Save receipts for large purchases, take pictures of those receipts and transition them into an organizational system. Paper receipts fade, become lost or smudged. An electronic copy has indefinite shelf life and can be categorized by range of dates, amount, or type. Your smartphone has the capability to save receipts automatically via apps that translate smaller text into larger font and takes pictures of the data without manual input.
Save contracts, invoices, and other important paperwork to cloud storage. In case your computer crashes or your office floods, nothing is lost. This isn’t paranoia; it’s the belief that information would be either too expensive or impossible to recreate, so take that precaution and store it all safely elsewhere.
Know When You Need Help
There comes a point in every business when doing it all yourself financially isn’t worth the money you could be making avoiding errors and deductions you’d get if you received professional assistance. While this happens sooner than most owners think, it also happens past the point of no return when business owners wait until they’re overwhelmed.
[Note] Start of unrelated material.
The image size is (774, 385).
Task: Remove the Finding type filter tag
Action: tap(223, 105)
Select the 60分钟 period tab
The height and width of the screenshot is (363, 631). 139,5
There’s an effective way to work with professionals when you feel it’s necessary and before your situation becomes overwhelming. For example, take the time to get a professional opinion on how you’ve set things up—even if you’re doing the nitty-gritty—and have someone guide you should problems happen down the line.
This doesn’t mean to give everything away and wait for it to come back. This means to stay involved as an owner and learn what they have to say for compliance, organization, and tax purposes to help improve strategy down the line.
Make It Routine
When accounting becomes routine rather than sporadic and forced around tax time, business owners feel better equipped to handle it all. But this occurs when simple solutions are implemented on a consistent basis:
A weekly review of expenses for categorization; monthly reconciliation efforts; quarterly checks; one annual meeting to set goals and amend strategy.
These take one hour per week with maybe a few hours each quarter for added perspective. It’s not that time consuming when it can prevent additional hours during tax season and open doors to new opportunities if taxes are understood better for revenue.
The reality is that businesses that get through tax season without a hitch aren’t doing anything magical; they’re just implementing small, consistent strategies throughout the year. They’ve established systems that work for them and they keep up with them—and know when to call in the professionals when necessary.
Tax season doesn’t have to be a stressful event; it can be routine. It can be cathartic—as one of the most significant options to see how your business did and set intentions for the upcoming year. But for that transition from panic to peace of mind happens today based on all the decisions you’ve made about how you’ll proceed financially tomorrow.